(Excerpted records)
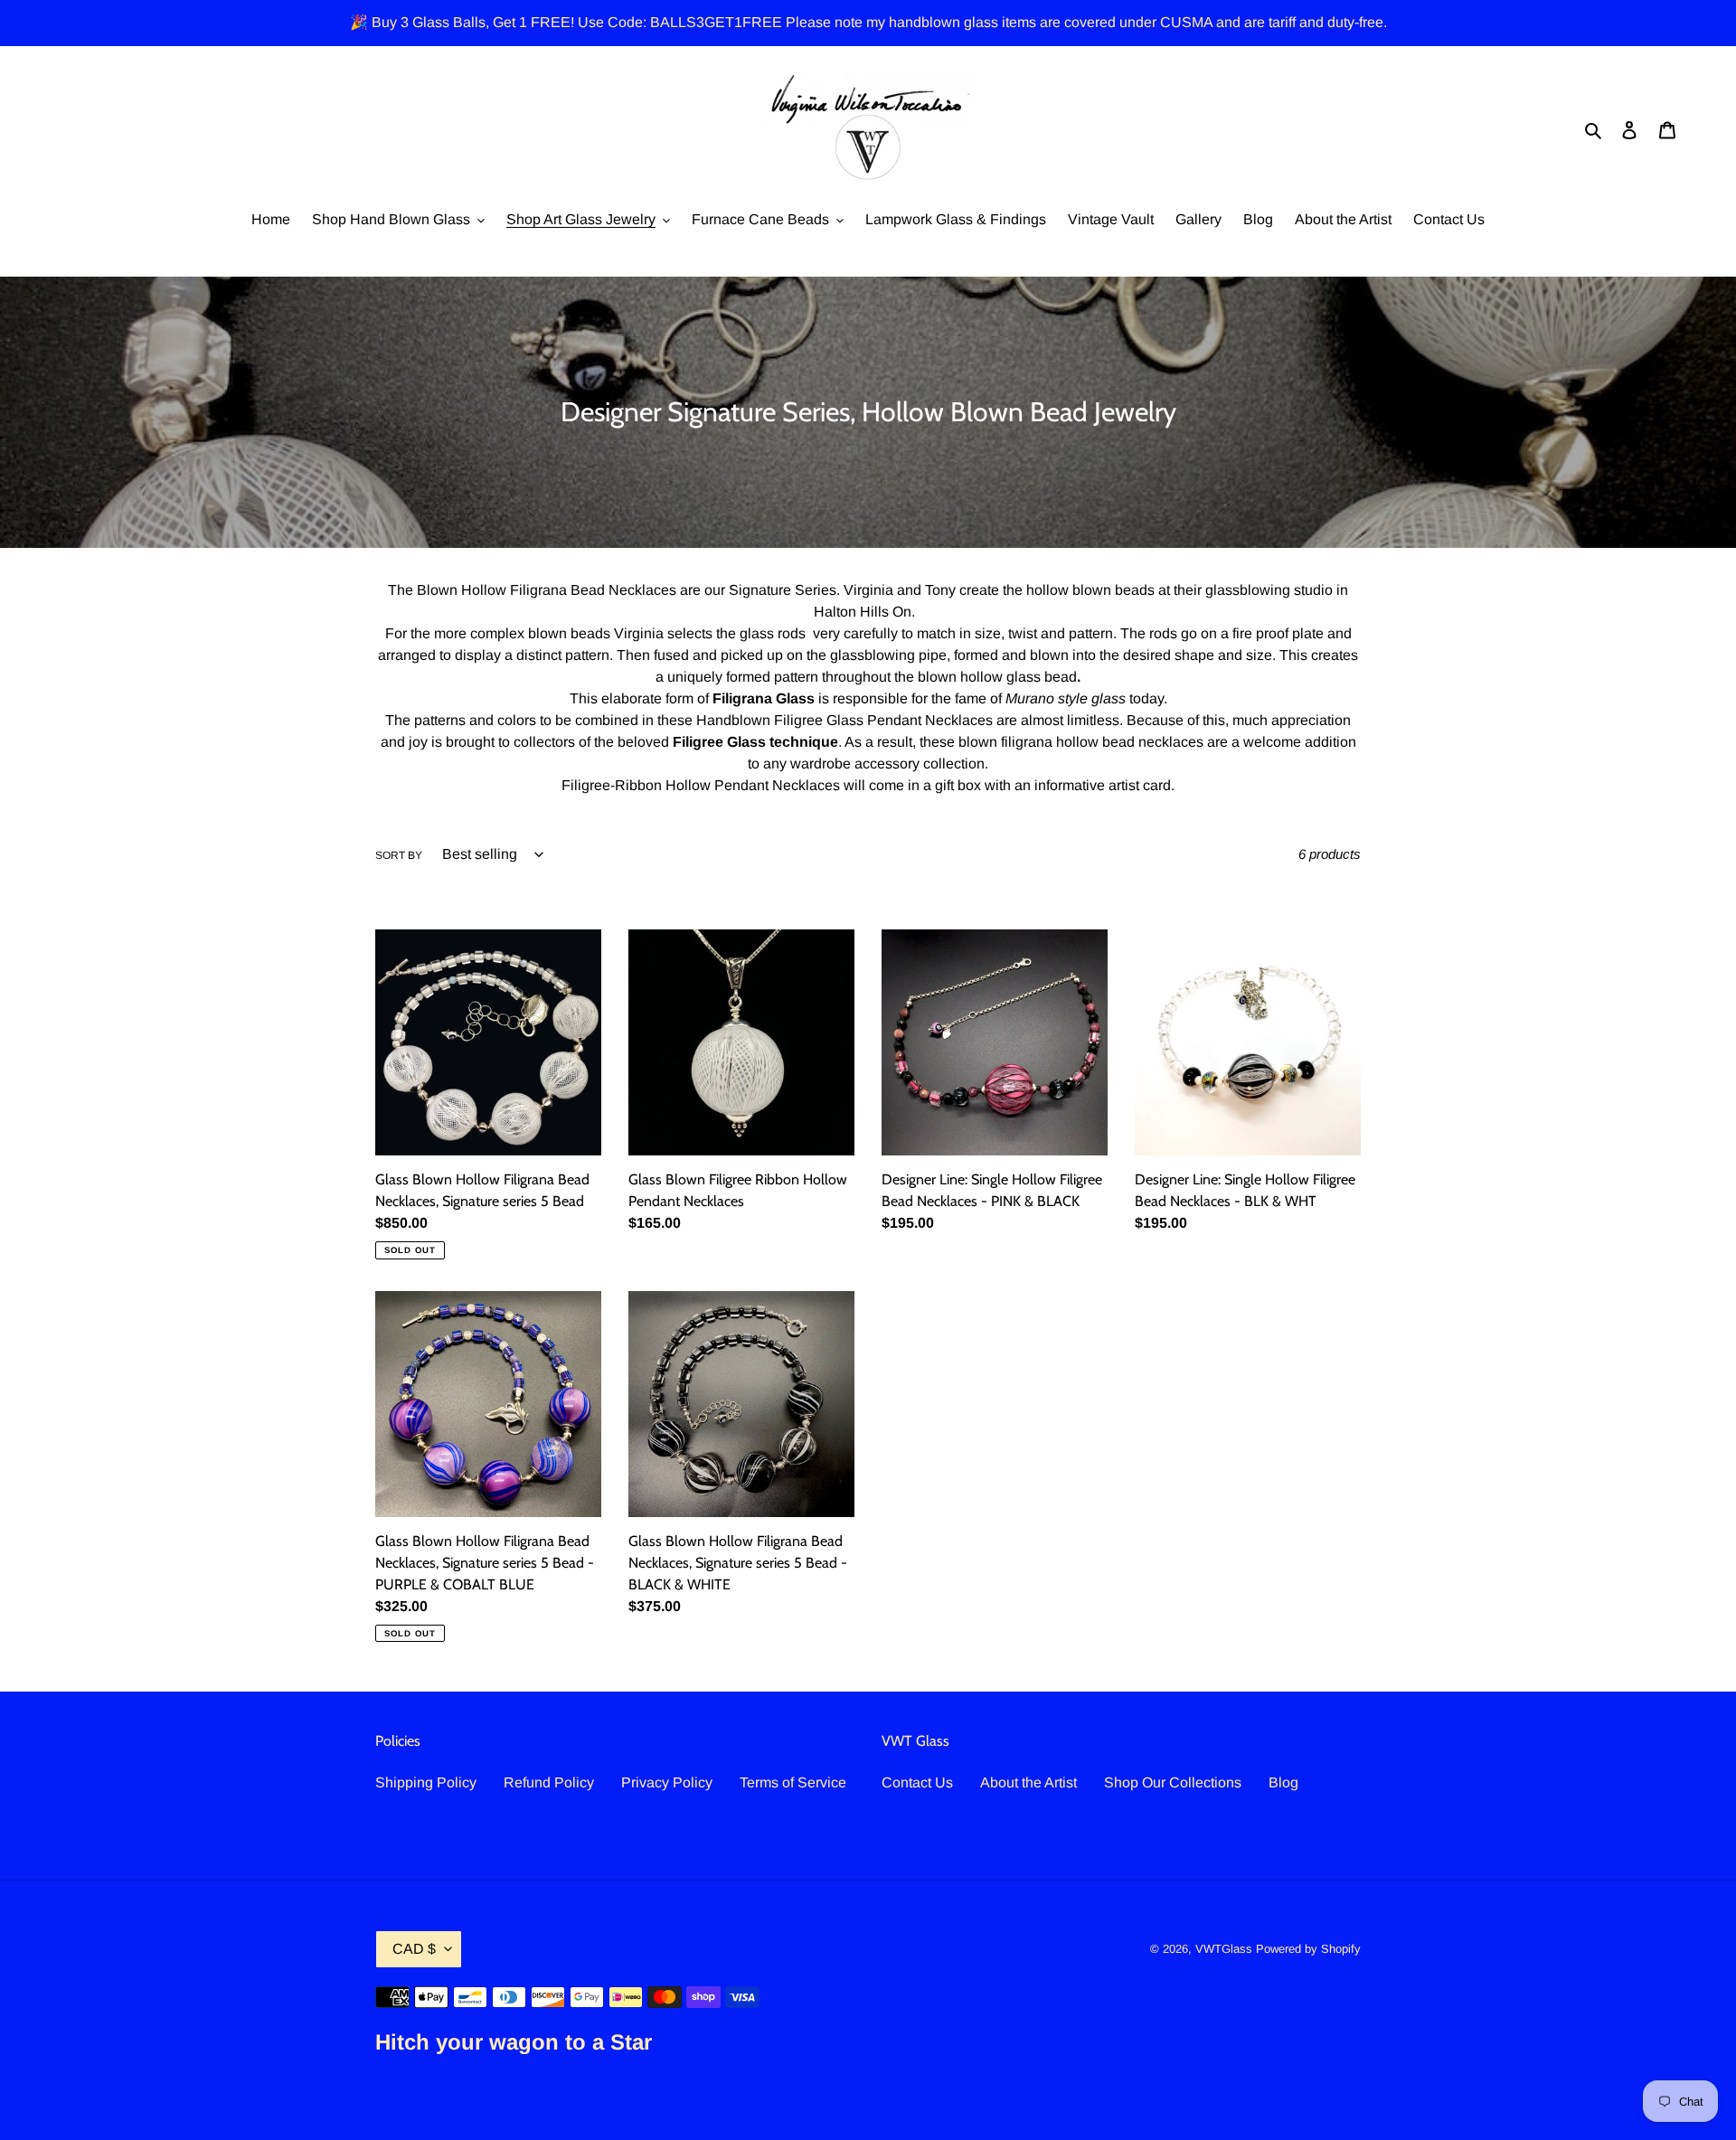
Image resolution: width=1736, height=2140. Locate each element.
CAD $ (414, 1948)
* * *
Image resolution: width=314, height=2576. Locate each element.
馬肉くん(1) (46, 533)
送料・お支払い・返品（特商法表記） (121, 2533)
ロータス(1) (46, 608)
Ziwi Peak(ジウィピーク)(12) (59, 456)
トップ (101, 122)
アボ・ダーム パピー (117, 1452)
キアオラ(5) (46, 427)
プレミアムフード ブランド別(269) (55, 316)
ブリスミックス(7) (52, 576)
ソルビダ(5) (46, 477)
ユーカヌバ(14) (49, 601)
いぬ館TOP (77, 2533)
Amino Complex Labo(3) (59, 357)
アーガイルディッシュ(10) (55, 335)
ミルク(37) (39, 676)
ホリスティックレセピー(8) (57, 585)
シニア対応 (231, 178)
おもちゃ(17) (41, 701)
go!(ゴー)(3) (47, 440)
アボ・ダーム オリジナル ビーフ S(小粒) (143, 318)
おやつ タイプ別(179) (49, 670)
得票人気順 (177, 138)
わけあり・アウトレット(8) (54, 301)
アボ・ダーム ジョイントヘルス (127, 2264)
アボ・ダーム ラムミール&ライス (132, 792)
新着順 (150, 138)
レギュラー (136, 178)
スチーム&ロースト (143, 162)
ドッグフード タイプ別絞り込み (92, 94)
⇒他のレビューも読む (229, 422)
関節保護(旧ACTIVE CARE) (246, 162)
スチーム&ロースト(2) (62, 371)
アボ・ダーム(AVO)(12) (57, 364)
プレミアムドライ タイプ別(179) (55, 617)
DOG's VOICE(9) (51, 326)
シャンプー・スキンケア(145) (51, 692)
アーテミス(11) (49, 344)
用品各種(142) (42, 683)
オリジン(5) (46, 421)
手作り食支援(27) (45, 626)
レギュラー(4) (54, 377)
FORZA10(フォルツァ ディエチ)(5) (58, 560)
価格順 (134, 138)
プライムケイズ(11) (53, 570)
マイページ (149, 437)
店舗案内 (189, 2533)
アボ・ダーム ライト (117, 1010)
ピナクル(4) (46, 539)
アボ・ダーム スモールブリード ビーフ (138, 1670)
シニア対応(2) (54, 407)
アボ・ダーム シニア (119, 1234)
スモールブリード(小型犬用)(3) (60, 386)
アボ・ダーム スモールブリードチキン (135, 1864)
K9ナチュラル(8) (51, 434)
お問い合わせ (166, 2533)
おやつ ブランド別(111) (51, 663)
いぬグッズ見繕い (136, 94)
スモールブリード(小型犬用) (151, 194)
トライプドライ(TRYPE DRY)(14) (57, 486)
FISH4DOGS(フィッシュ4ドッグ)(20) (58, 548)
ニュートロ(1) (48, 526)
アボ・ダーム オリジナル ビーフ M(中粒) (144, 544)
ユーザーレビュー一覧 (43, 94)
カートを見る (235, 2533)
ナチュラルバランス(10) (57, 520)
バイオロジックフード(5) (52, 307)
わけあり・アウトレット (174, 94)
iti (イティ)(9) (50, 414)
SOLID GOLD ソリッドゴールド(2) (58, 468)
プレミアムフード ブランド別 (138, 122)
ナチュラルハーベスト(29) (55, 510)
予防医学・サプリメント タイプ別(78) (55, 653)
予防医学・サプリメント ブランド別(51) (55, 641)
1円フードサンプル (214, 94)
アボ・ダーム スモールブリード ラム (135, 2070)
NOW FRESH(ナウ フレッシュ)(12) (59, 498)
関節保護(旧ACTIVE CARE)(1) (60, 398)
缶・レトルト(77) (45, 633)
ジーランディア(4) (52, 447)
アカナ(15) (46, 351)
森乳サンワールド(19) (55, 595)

(What is required) With the line holding "アボ・ダーム パピー (117, 1452)" as the first and the line holding "カートを見る (235, 2533)" as the last, set down that range of the entries above exactly, and nothing else.

(Answer)
アボ・ダーム パピー (117, 1452)
キアオラ(5) (46, 427)
プレミアムフード ブランド別(269) (55, 316)
ブリスミックス(7) (52, 576)
ソルビダ(5) (46, 477)
ユーカヌバ(14) (49, 601)
いぬ館TOP (77, 2533)
Amino Complex Labo(3) (59, 357)
アーガイルディッシュ(10) (55, 335)
ミルク(37) (39, 676)
ホリスティックレセピー(8) (57, 585)
シニア対応 (231, 178)
おもちゃ(17) (41, 701)
go!(ゴー)(3) (47, 440)
アボ・ダーム オリジナル ビーフ S(小粒) (143, 318)
おやつ タイプ別(179) (49, 670)
得票人気順 (177, 138)
わけあり・アウトレット(8) (54, 301)
アボ・ダーム ジョイントヘルス (127, 2264)
アボ・ダーム ラムミール&ライス (132, 792)
新着順 (150, 138)
レギュラー (136, 178)
スチーム&ロースト (143, 162)
ドッグフード タイプ別絞り込み (92, 94)
⇒他のレビューも読む (229, 422)
関節保護(旧ACTIVE CARE) (246, 162)
スチーム&ロースト(2) (62, 371)
アボ・ダーム(AVO)(12) (57, 364)
プレミアムドライ タイプ別(179) (55, 617)
DOG's VOICE(9) (51, 326)
シャンプー・スキンケア(145) (51, 692)
アーテミス(11) (49, 344)
用品各種(142) (42, 683)
オリジン(5) (46, 421)
手作り食支援(27) (45, 626)
レギュラー(4) (54, 377)
FORZA10(フォルツァ ディエチ)(5) (58, 560)
価格順 (134, 138)
プライムケイズ(11) (53, 570)
マイページ (149, 437)
店舗案内 (189, 2533)
アボ・ダーム ライト (117, 1010)
ピナクル(4) (46, 539)
アボ・ダーム スモールブリード ビーフ (138, 1670)
シニア対応(2) (54, 407)
アボ・ダーム シニア (119, 1234)
スモールブリード(小型犬用)(3) (60, 386)
アボ・ダーム スモールブリードチキン (135, 1864)
K9ナチュラル(8) (51, 434)
お問い合わせ (166, 2533)
おやつ ブランド別(111) (51, 663)
いぬグッズ見繕い (136, 94)
スモールブリード(小型犬用) (151, 194)
トライプドライ(TRYPE DRY)(14) (57, 486)
FISH4DOGS(フィッシュ4ドッグ)(20) (58, 548)
ニュートロ(1) (48, 526)
アボ・ダーム オリジナル ビーフ M(中粒) (144, 544)
ユーザーレビュー一覧 (43, 94)
カートを見る (235, 2533)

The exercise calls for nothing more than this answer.